- Aviation – just a minor contribution to climate change?
Peter Liese refuted the oft-repeated argument that the aviation sector should benefit from a certain leniency, as it produces only 3% of total EU emissions.
"The aviation sector represents just 0.6% of the EU economy and yet nobody would say that this is negligible. So how could we neglect the 3% emissions?" he asked, recalling that other industries are already obliged to reduce the emissions by around 8% compared to 1990 emissions and by around 20-30% until the year 2012.
- Minimum distortion
Liese admits that there are drawbacks to including aviation in the ETS – including a potential loss of competitiveness for the European aviation industry – and calls for an examination of how the distortion of competition between European and third-country airlines could be reduced as far as possible.
This would mean scrapping the Commission's proposal to differentiate between internal European and inter-continental flights, he said, adding that this would also make the environmental impact of the scheme "substantially bigger".
- Trade war with the US?
The US is convinced that the EU has no right to impose its scheme on the aircraft operators of third countries and has made clear that it would retaliate with trade sanctions if the bloc goes ahead with its plan to extend the ETS to international flights.
However, Liese does not appear ready to cave in to pressure. "The US should not be able to stop our ambitious policy to combat climate change," he stressed, adding that the Commission's plan is justified under international rules and based on solid legal arguments.

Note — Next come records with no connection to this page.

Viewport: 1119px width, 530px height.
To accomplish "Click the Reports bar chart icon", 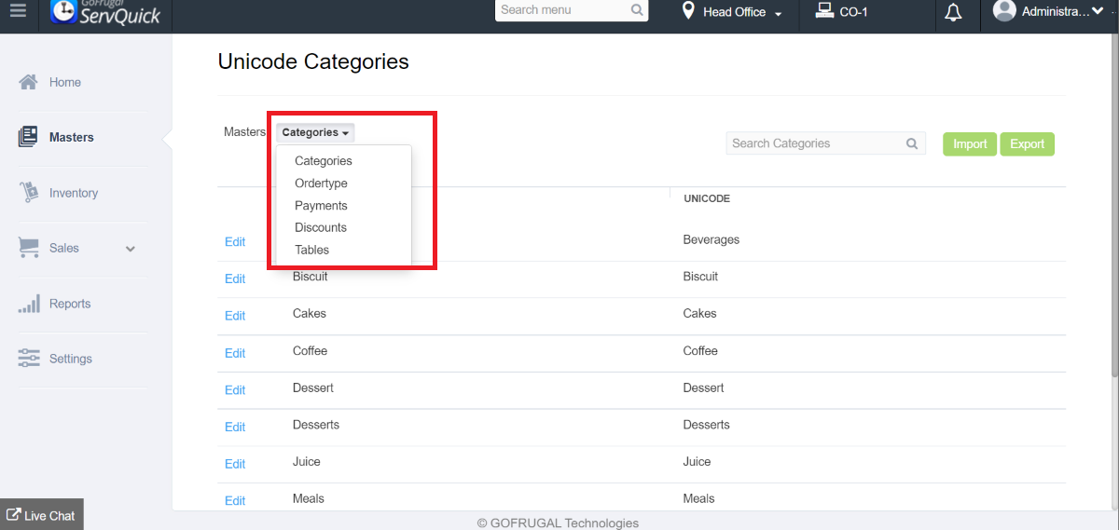I will point(29,304).
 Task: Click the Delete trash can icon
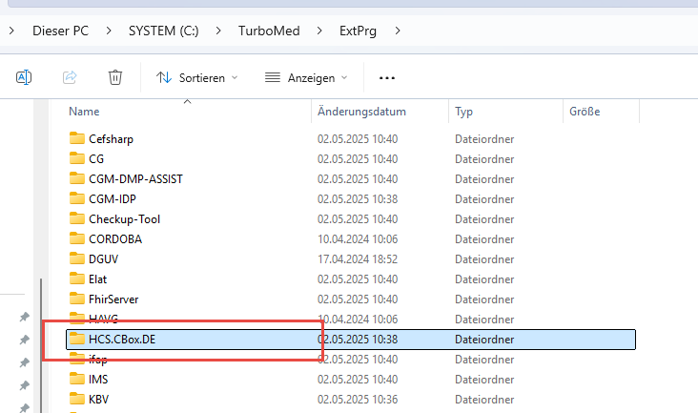[x=115, y=77]
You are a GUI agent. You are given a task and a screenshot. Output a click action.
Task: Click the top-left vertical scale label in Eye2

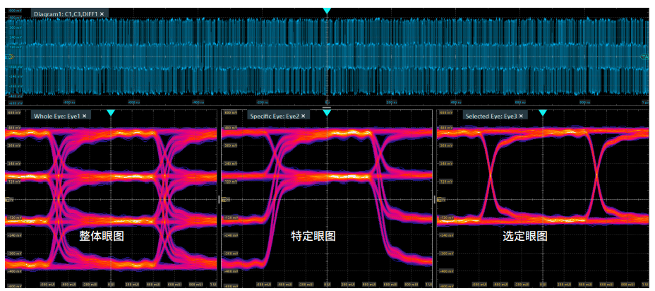[x=229, y=113]
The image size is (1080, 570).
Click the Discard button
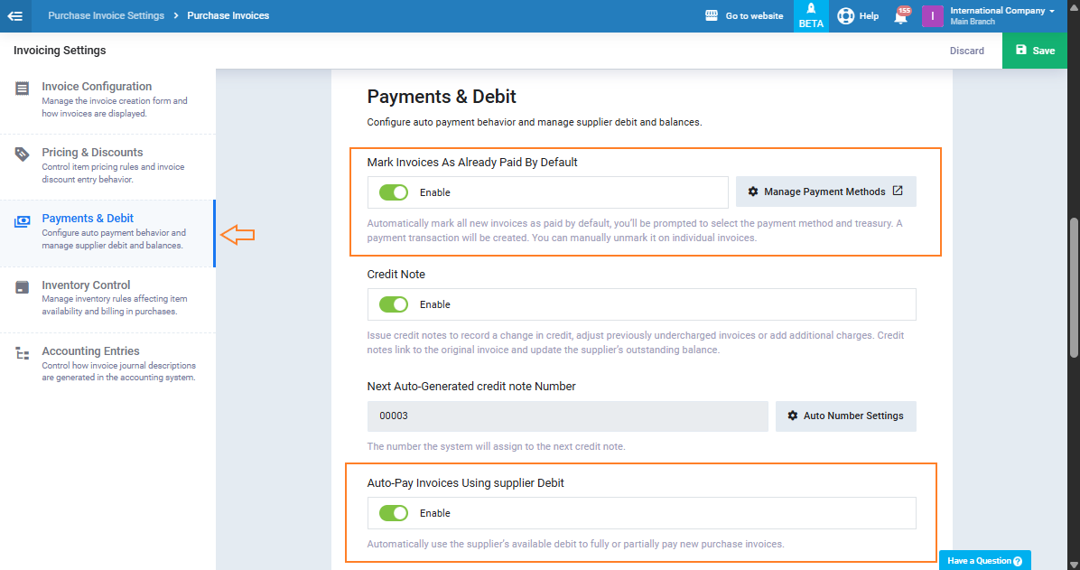click(x=966, y=51)
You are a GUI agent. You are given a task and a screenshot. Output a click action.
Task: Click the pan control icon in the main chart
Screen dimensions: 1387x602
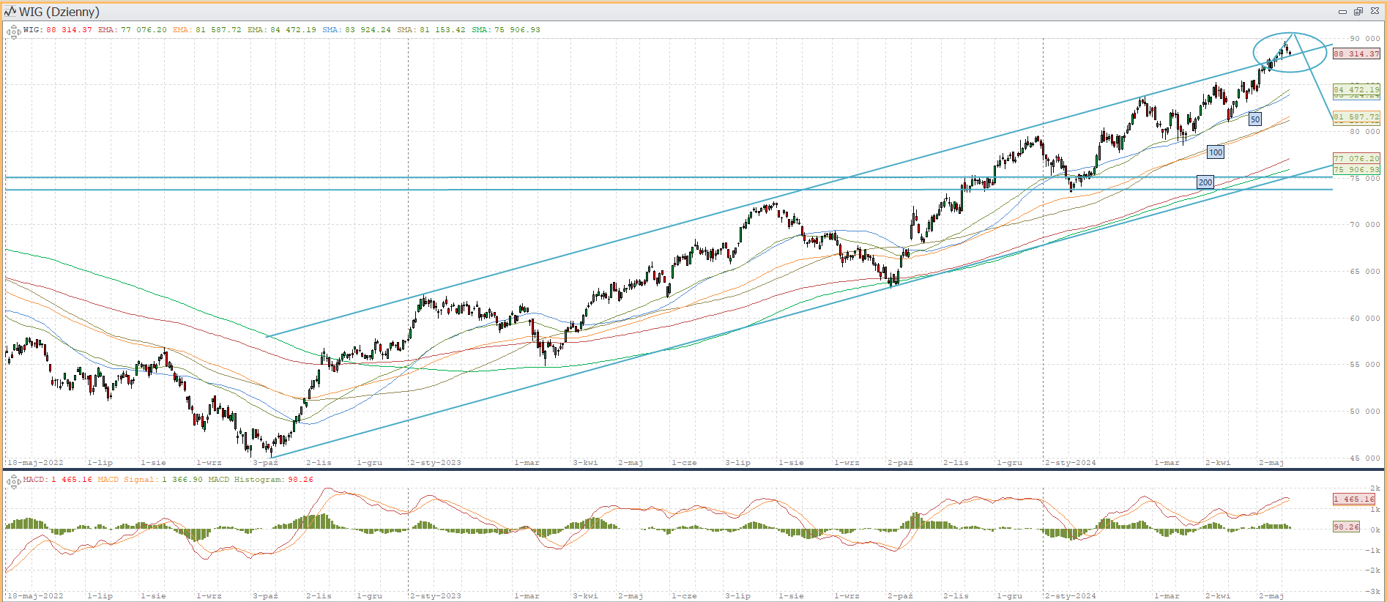click(x=13, y=31)
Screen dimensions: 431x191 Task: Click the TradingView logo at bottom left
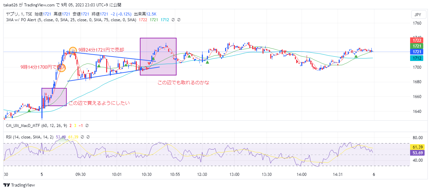tap(19, 185)
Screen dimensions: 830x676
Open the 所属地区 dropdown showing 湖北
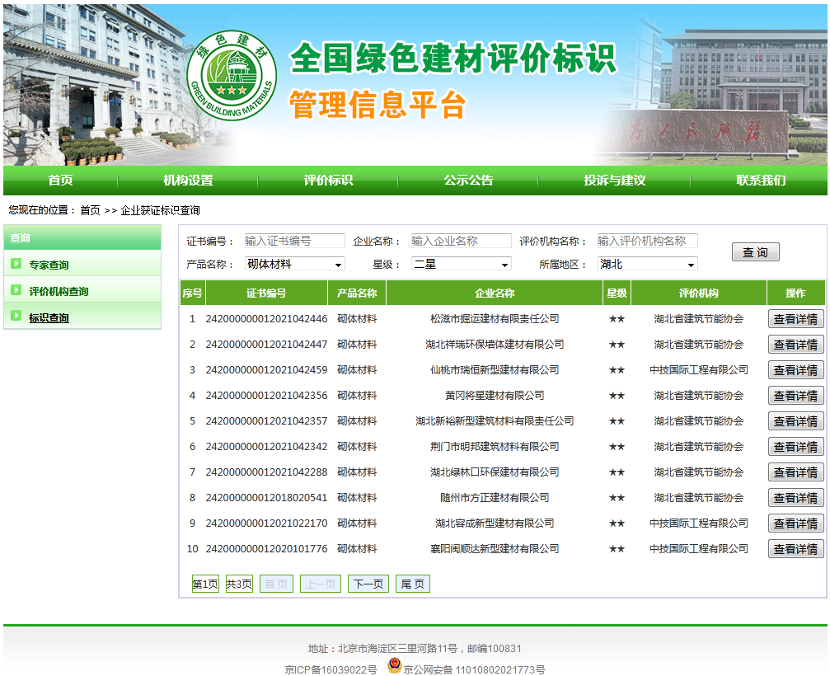647,264
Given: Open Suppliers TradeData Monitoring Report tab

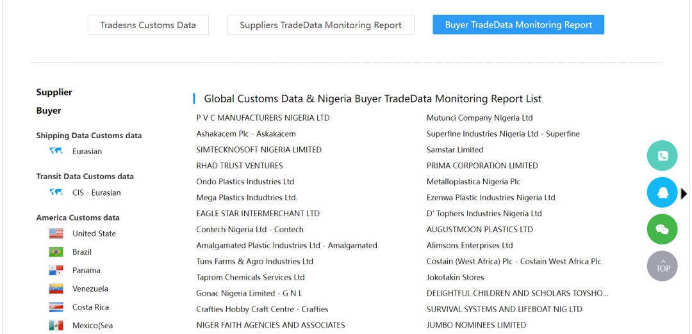Looking at the screenshot, I should pos(320,25).
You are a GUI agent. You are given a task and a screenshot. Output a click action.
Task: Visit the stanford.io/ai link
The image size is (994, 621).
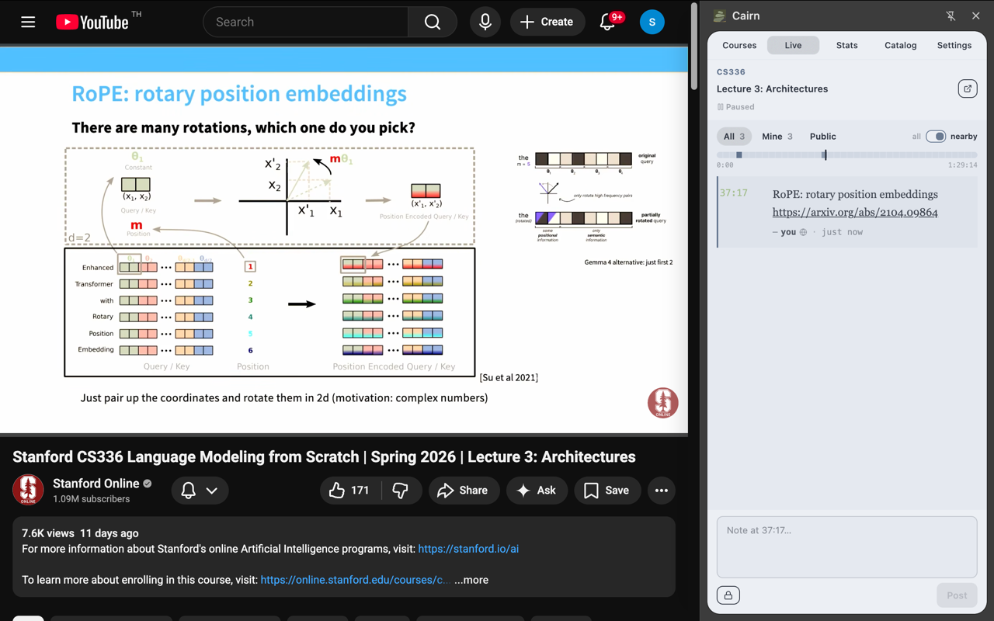point(468,548)
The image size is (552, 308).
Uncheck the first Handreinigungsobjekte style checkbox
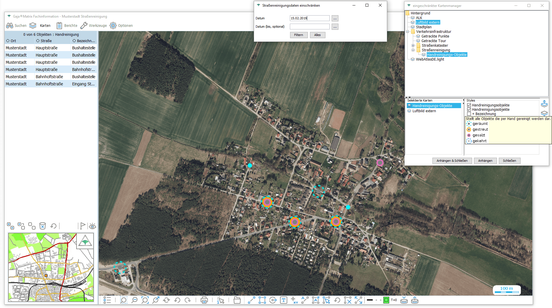click(469, 105)
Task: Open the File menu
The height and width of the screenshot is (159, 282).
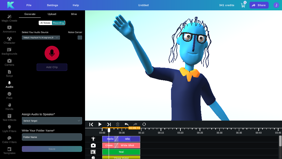Action: point(29,5)
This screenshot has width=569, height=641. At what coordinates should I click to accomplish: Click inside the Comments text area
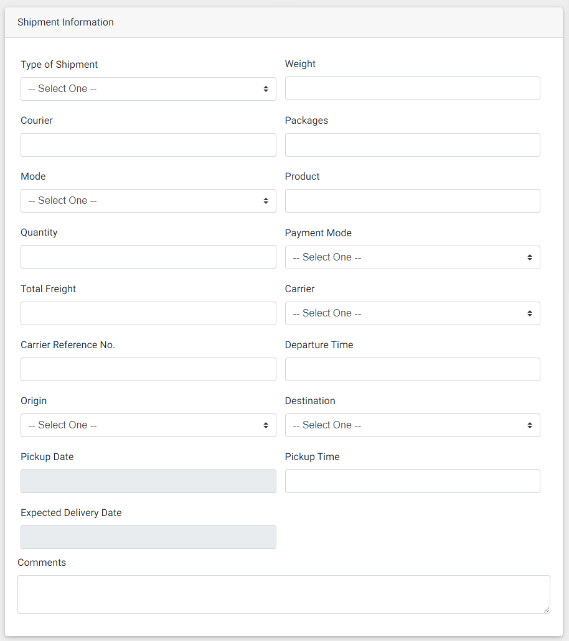coord(283,594)
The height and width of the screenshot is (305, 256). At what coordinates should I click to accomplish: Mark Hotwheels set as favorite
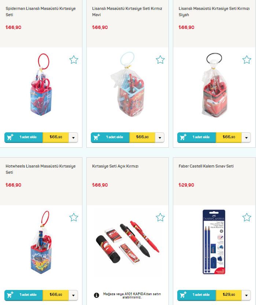(74, 217)
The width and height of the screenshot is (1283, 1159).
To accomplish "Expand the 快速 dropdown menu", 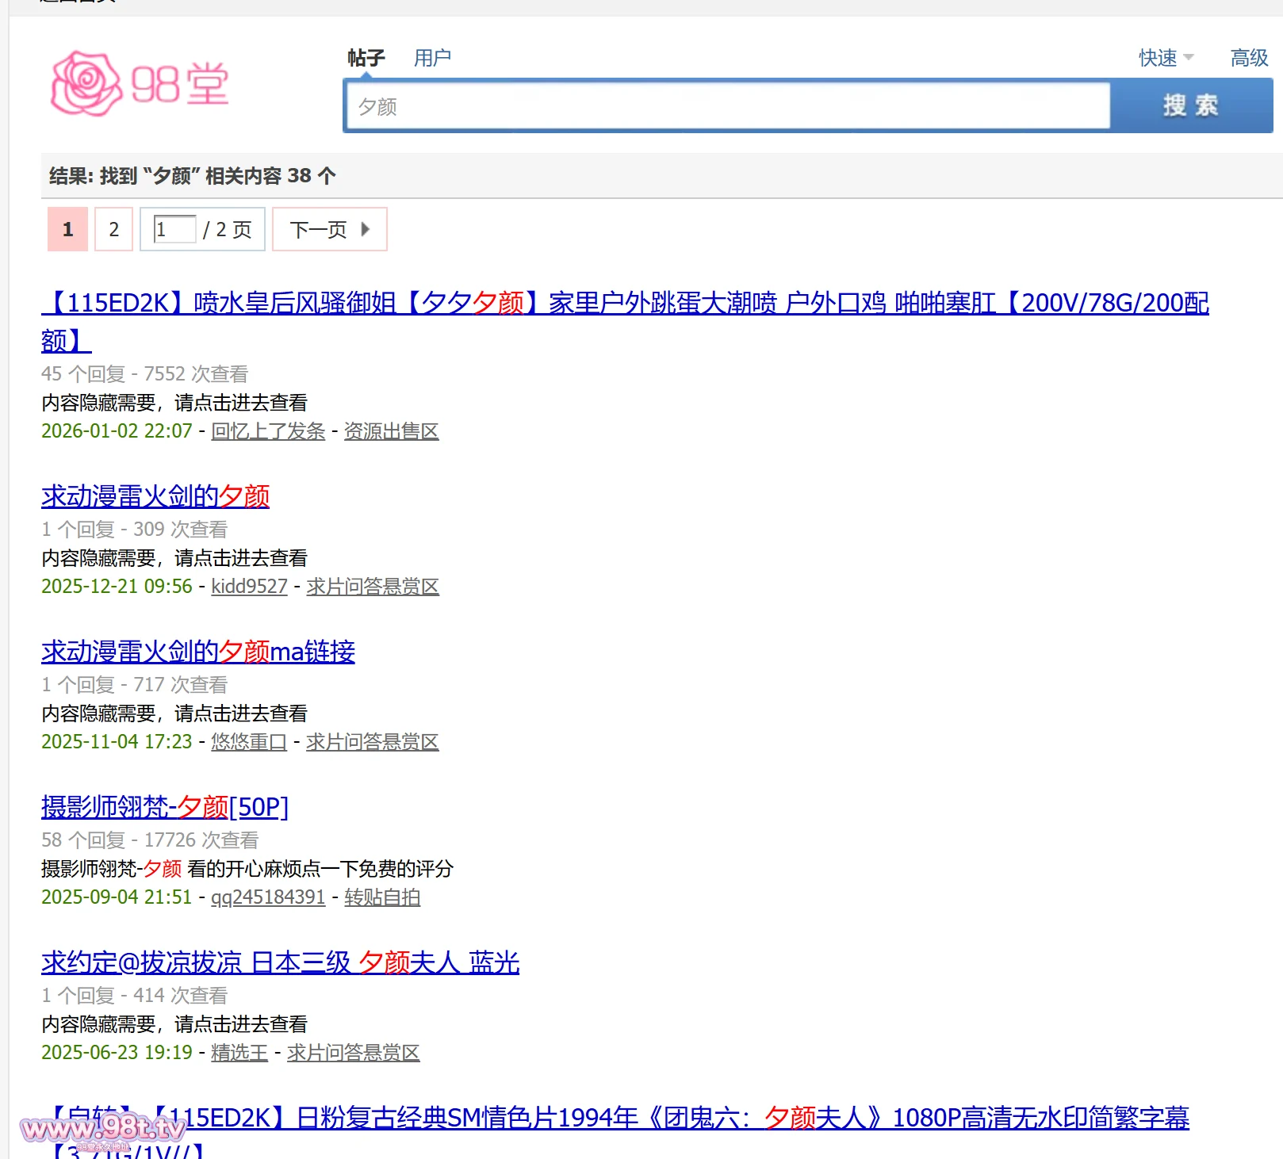I will point(1166,58).
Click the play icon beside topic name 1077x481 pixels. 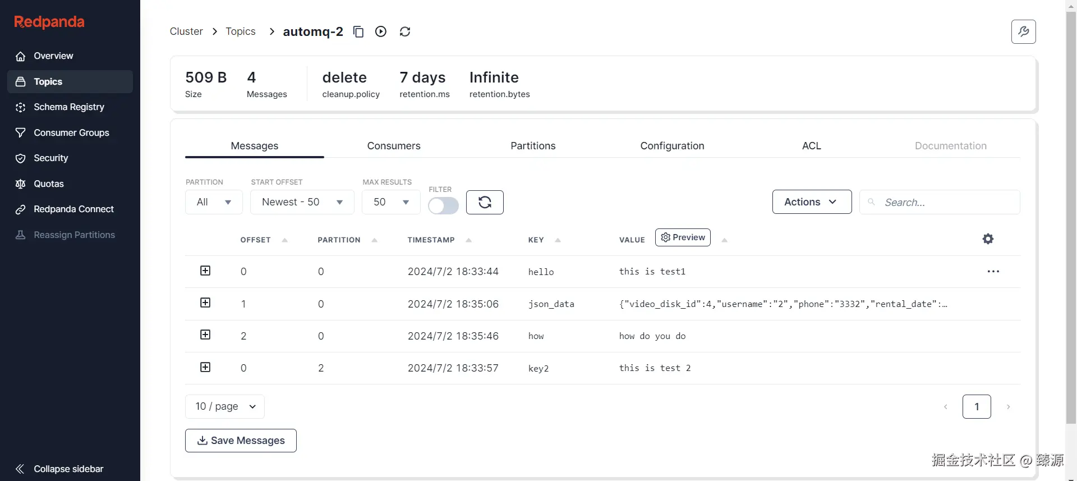tap(381, 32)
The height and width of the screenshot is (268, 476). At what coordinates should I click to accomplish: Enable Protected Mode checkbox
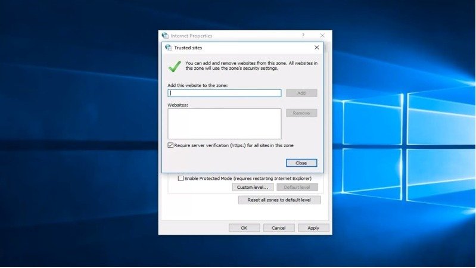[x=181, y=178]
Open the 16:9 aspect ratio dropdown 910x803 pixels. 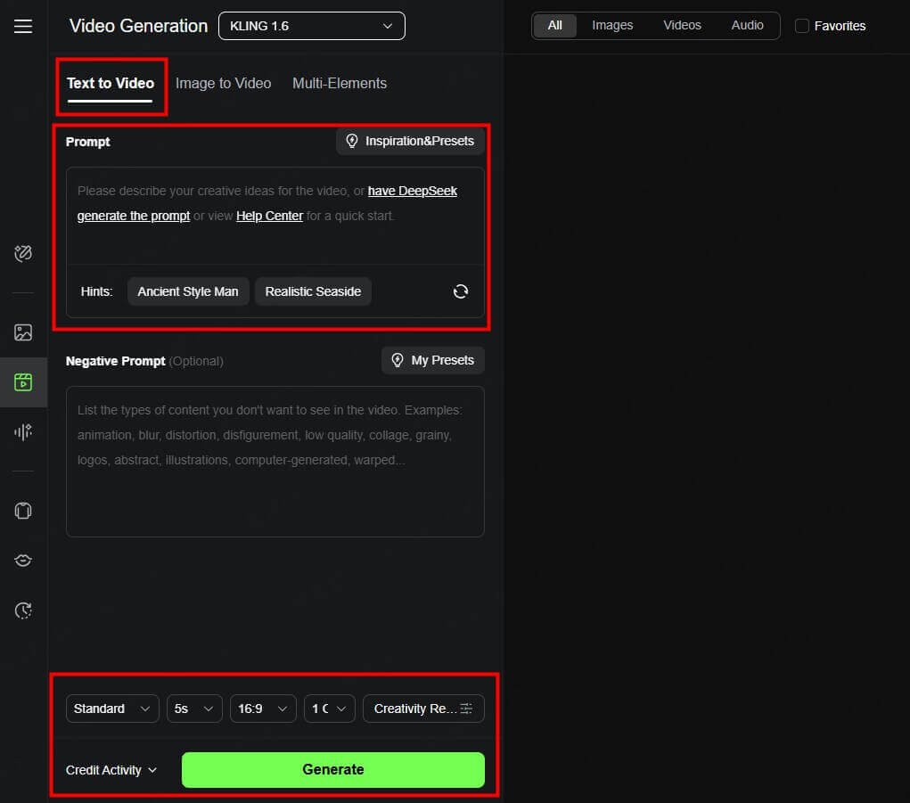click(263, 709)
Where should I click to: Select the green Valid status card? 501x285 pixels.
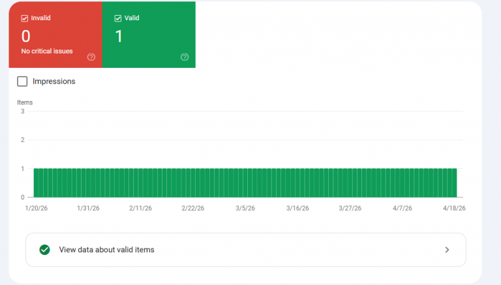coord(149,34)
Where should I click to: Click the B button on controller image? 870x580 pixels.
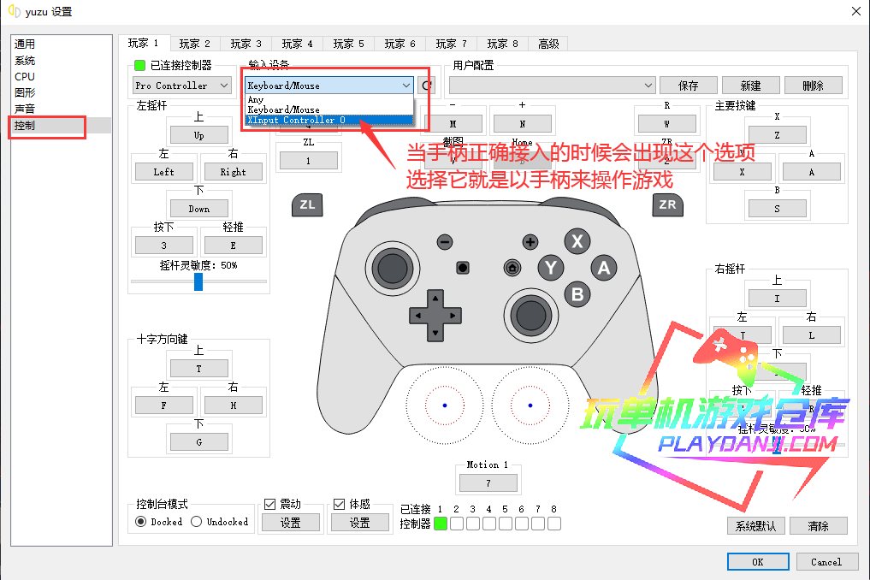577,294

"The European Union has gone to controversial discussions and even trade war for much less evident cases. Here we speak about saving the planet and our position is underlined by the vast majority of the scientists in the world. So we should not hesitate too much," he said.
- No free credits?
While Liese rejects pressure to introduce a stricter cap on the aviation industry than that which the Commission is currently proposing "because the technology for reducing emissions is not available yet", he stresses the need for fair burden-sharing and says that the cap should be linked to other factors, such as the allocation method.
In this respect, the MEP clearly favours increased auctioning. "The European Parliament asked for 100% auctioning in its resolution last year," he said, adding that "a substantial amount of auctioning would give the opportunity to reduce other kinds of taxes and charges so that the overall burden for citizens is lower".
- New taxes
Liese also believes that the Directive should address tax breaks that currently distort competition between aviation and other environment-friendly transport systems, such as railway and buses, "which suffer from high taxes compared with the aviation sector, which until now does not have to pay any similar charges or taxes".